I have never seen anyone on MN posting in a way that seemed smug or superior that their child didn't fit in with gender stereotypes. Just people celebrating their child is free to express themselves in a way they were never allowed to.

Like it or not, you are not the only influence over your child's world view, and I don't believe for a minute that children's likes and dislikes are innate. I actively discourage gender stereotyping our house but that doesn't stop DD2 (6 yo) categorising everything as "for girls" or "for boys" and refusing to consider anything that isn't pink and covered in glitter because in her mind she is only "allowed" things that are "for girls". Marketing is everywhere and children gobble it up. SadAngry

LonnyVonnyWilsonFrickett · 14/08/2014 15:16

But you have imposed 'the pink thing' on him, through your actions. In the same was as I have imposed 'not going to school in a princess dress' on my ds by my actions - ie I haven't bought him any princess dresses and you haven't bought him any pink t-shirts.

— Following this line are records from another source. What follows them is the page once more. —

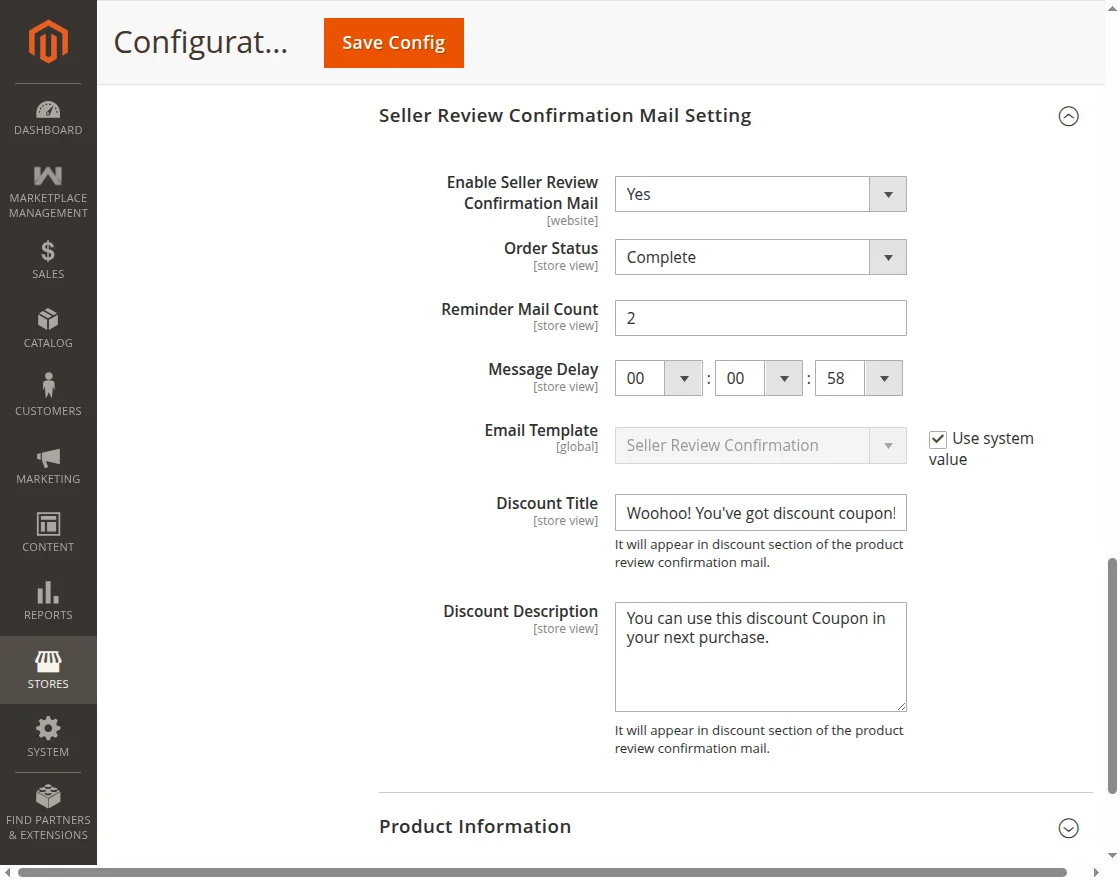Open the Order Status dropdown
This screenshot has height=880, width=1120.
point(760,257)
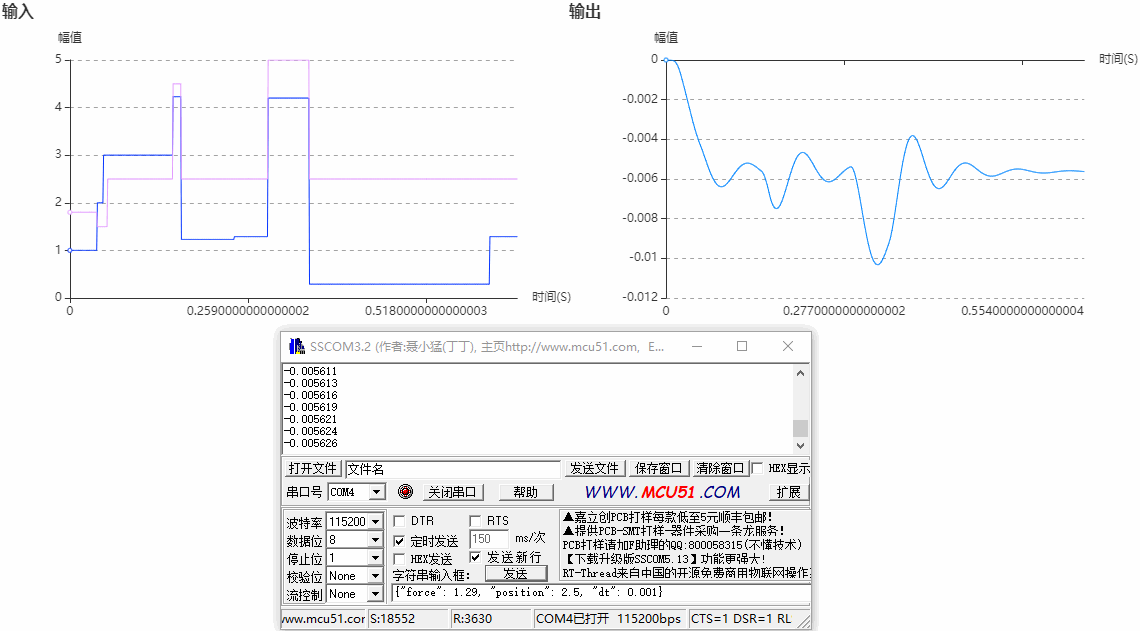Viewport: 1140px width, 631px height.
Task: Open the 校验位 parity dropdown
Action: pos(374,576)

Then, as they go out into the world, society reinforces that home-gendering.

Now I'm not saying that you or I have done anything wrong. I only have a boy, I don't particularly like princess dresses full stop, so me heading off to the Disney store to spend my hard-earned on a selection of princess dress-up would be try-hard to say the least.

But equally as parents many of the things we do encourage children to conform to gender and you can't get away from that. And that's not always a positive thing.